Personal information
- Full name: Henry Hay
- Born: 30 March 1874 Adelaide, South Australia
- Died: 16 May 1960 (aged 86) Adelaide, South Australia
- Batting: Right-handed
- Bowling: Right-arm medium

Domestic team information
- 1902–03 to 1903–04: South Australia

Career statistics
| Competition | First-class |
| Matches | 5 |
| Runs scored | 54 |
| Batting average | 10.80 |
| 100s/50s | 0/0 |
| Top score | 18 not out |
| Balls bowled | 794 |
| Wickets | 16 |
| Bowling average | 27.31 |
| 5 wickets in innings | 1 |
| 10 wickets in match | 0 |
| Best bowling | 9/67 |
| Catches/stumpings | 2/0 |
- Source: Cricinfo, 10 February 2019

= Harry Hay (cricketer) =

Australian cricketer (1874–1960)

Harry Hay (30 March 1874 – 16 May 1960) was an Australian cricketer who played first-class cricket for South Australia in 1903 and 1904.

Harry Hay had a sensational first-class debut. After several years as a medium-pace bowler with Sturt in the Adelaide senior competition, he was called into the South Australian side as a last-minute replacement for the bowlers Ernie Jones and Harold Kirkwood, who were unavailable. South Australia were playing Lord Hawke's XI, in the last match of their long tour of New Zealand and Australia. Lord Hawke's XI batted first and made 553, with centuries to Cuthbert Burnup and Tom Taylor, Hay bowling inaccurately and taking no wickets for 70. South Australia were dismissed for 304 and followed on, eventually rallying in their second innings to make 454 and set Lord Hawke's XI 206 to win. South Australia's champion all-rounder George Giffen was injured and unable to bowl, so Harry Hay opened the bowling. He soon took the wickets of Burnup, Frederick Fane and Taylor, all bowled, with consecutive deliveries – a hat-trick. Not long afterwards he dismissed Pelham Warner (leg-before) and Bernard Bosanquet (bowled), also with consecutive deliveries, to leave Lord Hawke's XI struggling at 5 for 49. Eventually he bowled unchanged throughout the innings, dismissing every batsman except for one who was run out, and South Australia won by 97 runs. He had figures of 21.2–4–67–9. He was the first player to take a hat-trick on his first-class debut.

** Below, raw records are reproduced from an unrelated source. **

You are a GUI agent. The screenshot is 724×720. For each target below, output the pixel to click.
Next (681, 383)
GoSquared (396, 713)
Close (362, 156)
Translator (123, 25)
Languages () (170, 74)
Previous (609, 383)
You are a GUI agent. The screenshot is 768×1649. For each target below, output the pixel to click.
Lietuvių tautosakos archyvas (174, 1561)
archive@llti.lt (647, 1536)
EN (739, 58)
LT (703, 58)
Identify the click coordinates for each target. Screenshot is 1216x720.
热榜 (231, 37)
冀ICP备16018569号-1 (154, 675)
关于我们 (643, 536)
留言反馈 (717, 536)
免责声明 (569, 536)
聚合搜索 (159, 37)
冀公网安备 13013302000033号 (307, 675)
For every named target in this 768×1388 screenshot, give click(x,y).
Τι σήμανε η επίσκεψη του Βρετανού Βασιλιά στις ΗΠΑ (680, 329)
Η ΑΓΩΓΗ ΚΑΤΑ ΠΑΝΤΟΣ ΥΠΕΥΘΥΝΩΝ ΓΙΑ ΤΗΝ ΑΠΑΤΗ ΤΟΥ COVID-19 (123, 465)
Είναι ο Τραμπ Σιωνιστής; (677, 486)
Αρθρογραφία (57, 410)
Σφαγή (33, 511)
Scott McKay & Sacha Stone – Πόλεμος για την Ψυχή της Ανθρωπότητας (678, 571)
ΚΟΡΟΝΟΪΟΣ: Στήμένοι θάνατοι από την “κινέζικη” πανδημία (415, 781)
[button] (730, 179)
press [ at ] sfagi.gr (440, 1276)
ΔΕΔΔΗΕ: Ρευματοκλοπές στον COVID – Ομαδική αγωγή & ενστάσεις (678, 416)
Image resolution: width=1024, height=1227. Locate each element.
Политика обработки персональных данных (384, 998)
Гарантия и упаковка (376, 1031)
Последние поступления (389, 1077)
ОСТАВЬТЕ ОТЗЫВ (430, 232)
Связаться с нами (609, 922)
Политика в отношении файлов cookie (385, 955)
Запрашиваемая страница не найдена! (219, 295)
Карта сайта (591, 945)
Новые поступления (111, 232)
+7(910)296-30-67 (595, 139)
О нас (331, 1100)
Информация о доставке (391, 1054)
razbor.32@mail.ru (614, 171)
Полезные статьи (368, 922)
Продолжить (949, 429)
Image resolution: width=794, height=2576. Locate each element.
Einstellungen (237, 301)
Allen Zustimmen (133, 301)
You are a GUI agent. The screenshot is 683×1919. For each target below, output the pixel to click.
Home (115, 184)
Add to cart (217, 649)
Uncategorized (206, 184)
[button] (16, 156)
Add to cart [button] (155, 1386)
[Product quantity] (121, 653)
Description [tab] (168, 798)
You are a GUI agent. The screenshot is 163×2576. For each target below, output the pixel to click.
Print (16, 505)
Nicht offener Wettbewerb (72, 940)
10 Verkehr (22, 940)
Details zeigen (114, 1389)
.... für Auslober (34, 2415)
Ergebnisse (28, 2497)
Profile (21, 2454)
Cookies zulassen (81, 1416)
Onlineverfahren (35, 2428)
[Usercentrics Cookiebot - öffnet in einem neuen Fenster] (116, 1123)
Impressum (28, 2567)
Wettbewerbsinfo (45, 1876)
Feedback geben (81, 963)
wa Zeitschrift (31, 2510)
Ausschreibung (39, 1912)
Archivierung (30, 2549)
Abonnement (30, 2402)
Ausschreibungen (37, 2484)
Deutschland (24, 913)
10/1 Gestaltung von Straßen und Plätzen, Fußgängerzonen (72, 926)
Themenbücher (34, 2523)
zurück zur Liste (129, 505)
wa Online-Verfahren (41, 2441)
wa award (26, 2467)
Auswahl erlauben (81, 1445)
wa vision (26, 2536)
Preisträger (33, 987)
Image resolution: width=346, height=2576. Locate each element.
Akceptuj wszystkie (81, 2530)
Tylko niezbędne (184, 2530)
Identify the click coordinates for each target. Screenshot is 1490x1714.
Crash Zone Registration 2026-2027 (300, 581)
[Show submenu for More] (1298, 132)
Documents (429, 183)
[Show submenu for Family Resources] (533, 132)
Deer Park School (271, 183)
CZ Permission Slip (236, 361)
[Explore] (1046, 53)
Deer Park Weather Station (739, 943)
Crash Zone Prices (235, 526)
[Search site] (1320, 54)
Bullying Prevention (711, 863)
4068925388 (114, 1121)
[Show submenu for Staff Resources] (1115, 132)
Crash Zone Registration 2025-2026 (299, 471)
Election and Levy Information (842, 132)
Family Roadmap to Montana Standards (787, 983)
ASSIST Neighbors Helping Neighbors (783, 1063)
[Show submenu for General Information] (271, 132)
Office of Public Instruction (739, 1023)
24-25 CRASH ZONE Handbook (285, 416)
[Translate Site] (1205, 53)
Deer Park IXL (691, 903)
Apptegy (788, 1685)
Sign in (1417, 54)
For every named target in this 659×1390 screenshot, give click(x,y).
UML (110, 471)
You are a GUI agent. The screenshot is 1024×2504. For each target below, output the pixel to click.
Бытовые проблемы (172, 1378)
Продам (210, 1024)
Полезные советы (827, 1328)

Hay played again for the state team in 1903–04 but took only seven wickets in four matches, and that was the end of his first-class career. After several more years of service for Sturt, he moved to Port Pirie in 1907 to take up a position as manager of the town's branch of the Savings Bank of South Australia. Before he left Adelaide he had also represented South Australia at Australian rules football and lacrosse.